Audit and Feedback (A&F) is a quality improvement strategy that involves measuring of professional performance, with results subsequently provided to clinicians and/or their teams to encourage positive change in clinical practice. A&F has been rigorously studied and shown to improve antibiotics prescribing in primary care as demonstrated by this systematic review and meta-analysis of 56 randomized controlled trials.

The design and implementation of A&F is critical for its success. Key considerations are considering how the desired outcomes link to a particular change in behaviour. Recipients of A&F should be able to understand the data presented to them within seconds, and be able to connect the data to their prescribing behaviours. Brehaut et al summarized 15 suggestions for optimizing the effectiveness of A&F. Schwartz et al provide 13 best practice recommendations for implementing antibiotic A&F in primary care. This toolkit can help with designing and assessing these A&F interventions.

Canadian ANtibiotic prescribing feedback initiative: Building a national framework to combat AntiMicrobial Resistance in primary care (CANBuild-AMR)

Background: Rising antimicrobial resistance (AMR) poses a threat for modern medicine and society as a whole.

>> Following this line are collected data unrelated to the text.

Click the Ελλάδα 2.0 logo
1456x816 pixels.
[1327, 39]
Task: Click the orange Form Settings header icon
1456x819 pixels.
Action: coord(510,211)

In 2019, over 1.2 million global deaths were attributable to AMR. Misuse and overuse of antibiotics are important contributors to this health crisis and national actions are necessary to slow AMR to mitigate its detrimental impacts where we can no longer effectively treat bacterial infectious diseases. Over 90% of antibiotic usage in humans is in the community setting, and 25-50% of these antibiotic prescriptions are unnecessary, making this sector a critical partner for antimicrobial stewardship efforts. Peer comparison audit and feedback is rooted in behavioural science and is effective at improving antibiotic prescribing. Mailed antibiotic feedback letters reduce overall antibiotic prescribing, save money, and does not increase the risk for serious bacterial infections. Previous work has shown that physicians use this data to reflect on their antibiotic prescribing practices and make small changes to improve appropriate antibiotic prescribing. Tools from Choosing Wisely Canada are available to support Using Antibiotic Wisely.

Aim: This project aims to develop a Canadian AMR collaboration to reduce antibiotic use through prescriber feedback in primary care. It will build national capacity to deliver feedback at scale and evaluate its effectiveness. The CANBuild-AMR project will standardize and optimize feedback interventions, providing an efficient evaluation mechanism. By expanding existing programs, we will reduce unnecessary antibiotic use, improve patient care quality, lower costs, and combat AMR.

Methods: CANBuild_AMR has developed a steering committee and developed an antibiotic feedback intervention incorporating principles of behavioural science and best practices for audit and feedback. The letter was developed through stakeholder engagement from across Canada and through user tested design from front line family physicians. All participating P/Ts will leverage existing programs and resources to provide antibiotic prescribing feedback to prescribers. The goal is for most family physicians in Canada to receive antibiotic prescribing feedback in November 2025. 

Ethics: Antibiotic prescribing feedback is a quality improvement initiative that can be delivered without informed consent. Physician can opt out of future feedback reports through their respective province or territory. The study has been approved by the Public Health Ontario Research Ethics Board (X) and at each local P/T as required.